My work computer is a ThinkPad Z13. It’s on most of the time, including overnight and during the weekend. I’m one of those horrible people who like to just wiggle their mouse, unlock, and get working. I often leave a ton of windows open, so I quite like to sit down and start working without having to wait for boot up, and subsequent app launch.
So when I arrive at my desk on a Monday and discover my GPU has crashed, that’s a poor start to the week. The GPU crashing doesn’t completely kill the machine, just my desktop session and all the applications that were open. 😭
I see this kind of thing in the output of
dmesg -Tw | grep amdgpu.
[Mon Aug 14 08:06:06 2023] [drm:amdgpu_job_timedout [amdgpu]] *ERROR* ring gfx_0.0.0 timeout, signaled seq=5346515, emitted seq=5346517 [Mon Aug 14 08:06:06 2023] [drm:amdgpu_job_timedout [amdgpu]] *ERROR* Process information: process Xorg pid 3456 thread Xorg:cs0 pid 3464 [Mon Aug 14 08:06:06 2023] amdgpu 0000:63:00.0: amdgpu: GPU reset begin!
I use Xorg instead of Wayland on my laptop. I’ve tried Wayland, but it’s never been great for the software I use on a daily basis, and the hardware combination I’m using. I use two external monitors, attached via a USB-C docking thing. So my desk looks a bit like this.
Although, more accurately, like this, when the GPU driver dies.

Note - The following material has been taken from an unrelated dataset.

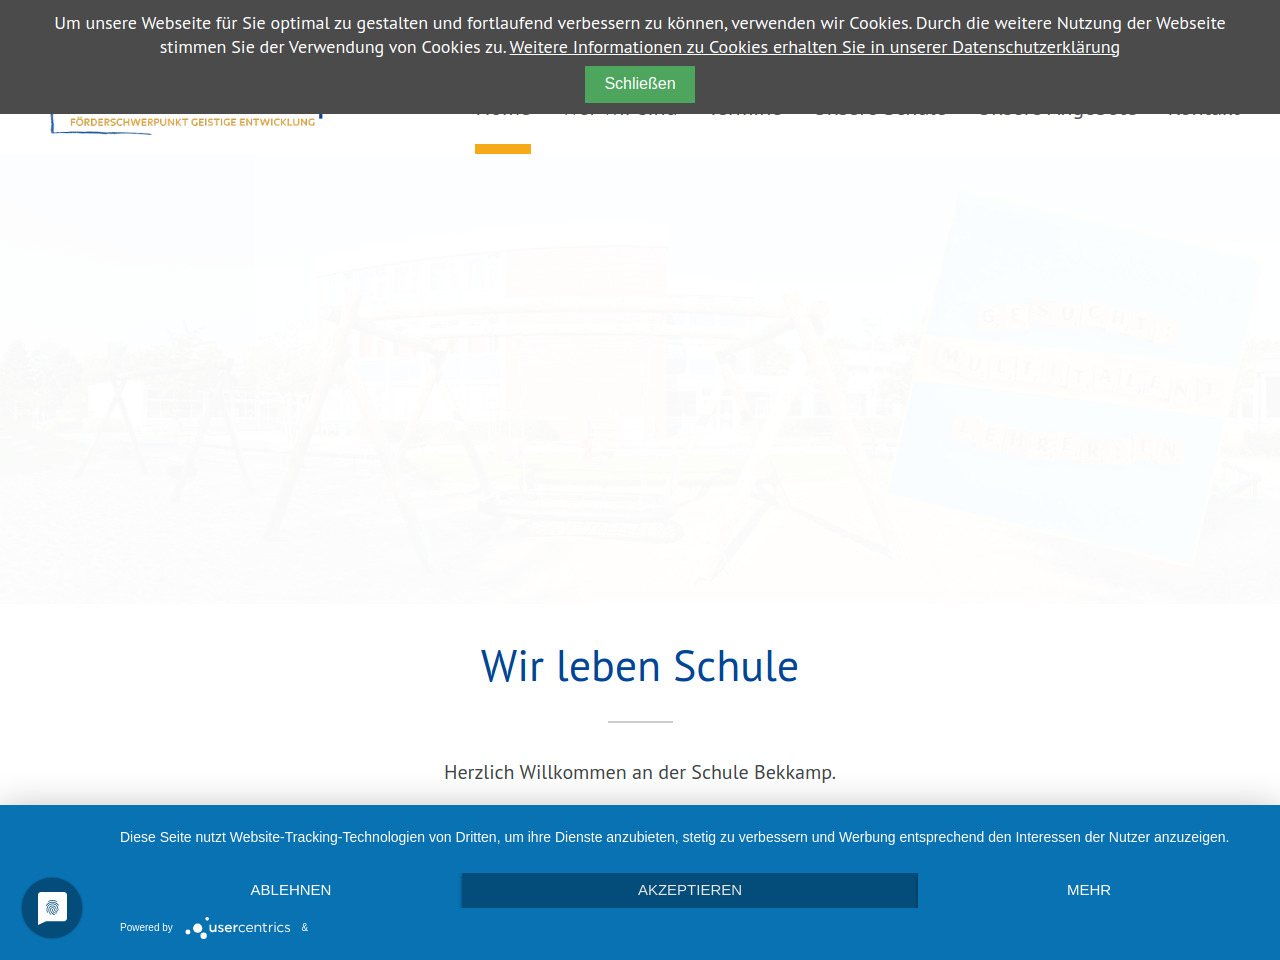Click the school logo with Förderschwerpunkt tagline
1280x960 pixels.
point(190,122)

This crash happened on a second Monday morning in succession. So I figured it was time to file a bug. I ran
ubuntu-bug linux and followed the prompts. That got me a bug 2031289.
“There are some AMD FW updates in lunar-proposed linux-firmware 20230323.gitbcdcfbcf-0ubuntu1.6. Can you give that a try?”
It’s not a good idea to enable the proposed pocket. So instead, I just grabbed the deb via packages.ubuntu.com, then did the old
sudo apt install ./linux-firmware_20230323.gitbcdcfbcf-0ubuntu1.6_all.deb dance to install it.
Four days later, the following Monday, I arrived at the office with all my fingers and toes crossed.
Great success 🥳
I’m awarding one hundred Internet points to Juerg for the quick and friendly bug interaction. Plus more points for doing the upload of that package in the first place, according to the changelog.
As I understand it, what I have done here is update a binary blob of GPU firmware on my machine, in the hope that it fixed a crasher. I always understood that the bad, evil, horrible people at nVidia made nasty binary blobs, but the Godlike do-no-wrong people at AMD only made saintly open source stuff.
Seems we still need that horrid non-free stuff, even for the “good” kind of GPU. I went looking for more info and found a thread on Reddit (spit!) from the past, with a post from an AMD person, explaining this situation.
Today, I learned.